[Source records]
▽

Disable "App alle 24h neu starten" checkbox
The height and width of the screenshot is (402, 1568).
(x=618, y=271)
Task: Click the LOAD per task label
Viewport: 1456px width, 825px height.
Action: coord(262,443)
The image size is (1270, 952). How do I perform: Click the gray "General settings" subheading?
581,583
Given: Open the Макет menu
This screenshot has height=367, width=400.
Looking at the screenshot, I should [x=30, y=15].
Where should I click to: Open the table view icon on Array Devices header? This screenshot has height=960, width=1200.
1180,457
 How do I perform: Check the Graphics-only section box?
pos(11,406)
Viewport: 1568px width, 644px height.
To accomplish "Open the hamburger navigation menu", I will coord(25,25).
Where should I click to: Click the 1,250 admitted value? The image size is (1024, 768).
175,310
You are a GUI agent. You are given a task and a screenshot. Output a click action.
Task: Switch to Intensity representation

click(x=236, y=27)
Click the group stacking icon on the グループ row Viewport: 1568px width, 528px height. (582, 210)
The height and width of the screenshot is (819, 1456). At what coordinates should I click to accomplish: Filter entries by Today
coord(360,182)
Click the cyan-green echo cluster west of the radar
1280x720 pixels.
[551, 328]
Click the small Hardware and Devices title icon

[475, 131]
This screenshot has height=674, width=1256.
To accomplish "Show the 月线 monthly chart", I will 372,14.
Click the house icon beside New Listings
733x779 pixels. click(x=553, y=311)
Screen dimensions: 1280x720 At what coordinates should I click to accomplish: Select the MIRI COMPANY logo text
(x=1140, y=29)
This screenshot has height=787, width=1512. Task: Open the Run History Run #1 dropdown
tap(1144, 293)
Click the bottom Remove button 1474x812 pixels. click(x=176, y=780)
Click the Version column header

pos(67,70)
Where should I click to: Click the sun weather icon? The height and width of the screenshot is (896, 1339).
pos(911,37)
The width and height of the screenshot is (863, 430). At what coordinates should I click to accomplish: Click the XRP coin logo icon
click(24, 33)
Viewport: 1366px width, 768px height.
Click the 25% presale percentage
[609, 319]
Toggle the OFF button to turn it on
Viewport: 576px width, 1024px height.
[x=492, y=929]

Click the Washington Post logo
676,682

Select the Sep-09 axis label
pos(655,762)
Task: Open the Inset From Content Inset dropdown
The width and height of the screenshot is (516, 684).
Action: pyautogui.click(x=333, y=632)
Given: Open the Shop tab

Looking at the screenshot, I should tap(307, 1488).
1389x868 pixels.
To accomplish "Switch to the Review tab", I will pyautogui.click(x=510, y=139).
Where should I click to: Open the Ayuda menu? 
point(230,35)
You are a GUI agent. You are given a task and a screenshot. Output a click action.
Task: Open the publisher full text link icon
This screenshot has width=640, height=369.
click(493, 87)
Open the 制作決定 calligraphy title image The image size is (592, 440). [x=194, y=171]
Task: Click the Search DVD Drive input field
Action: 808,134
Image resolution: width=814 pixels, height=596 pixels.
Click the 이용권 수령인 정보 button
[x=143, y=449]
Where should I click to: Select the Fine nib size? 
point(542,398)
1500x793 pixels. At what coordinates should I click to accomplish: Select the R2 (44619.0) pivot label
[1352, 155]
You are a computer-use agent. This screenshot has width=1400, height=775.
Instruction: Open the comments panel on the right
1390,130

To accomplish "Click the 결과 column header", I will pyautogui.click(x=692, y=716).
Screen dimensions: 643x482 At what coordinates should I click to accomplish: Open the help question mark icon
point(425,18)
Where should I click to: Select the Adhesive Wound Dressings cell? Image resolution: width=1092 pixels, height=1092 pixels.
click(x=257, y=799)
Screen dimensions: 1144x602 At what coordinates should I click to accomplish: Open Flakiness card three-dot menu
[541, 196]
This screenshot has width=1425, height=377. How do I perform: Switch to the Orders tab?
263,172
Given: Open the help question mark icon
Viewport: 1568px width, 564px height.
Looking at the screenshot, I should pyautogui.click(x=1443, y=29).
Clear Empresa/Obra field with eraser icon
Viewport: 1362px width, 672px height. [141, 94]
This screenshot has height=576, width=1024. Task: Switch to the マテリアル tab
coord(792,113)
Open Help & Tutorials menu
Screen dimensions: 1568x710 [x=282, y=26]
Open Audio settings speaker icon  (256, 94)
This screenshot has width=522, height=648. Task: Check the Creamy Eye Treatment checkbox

△

[Action item]
Could you return every line from the entries above in which the string "will" occurs?

[Written response]
To accomplish "Open the hamburger navigation menu", I will coord(25,25).
To accomplish "Show the 月线 monthly chart", I will 372,14.
To accomplish "Switch to the Review tab", I will pyautogui.click(x=510, y=139).
To accomplish "Click the 결과 column header", I will pyautogui.click(x=692, y=716).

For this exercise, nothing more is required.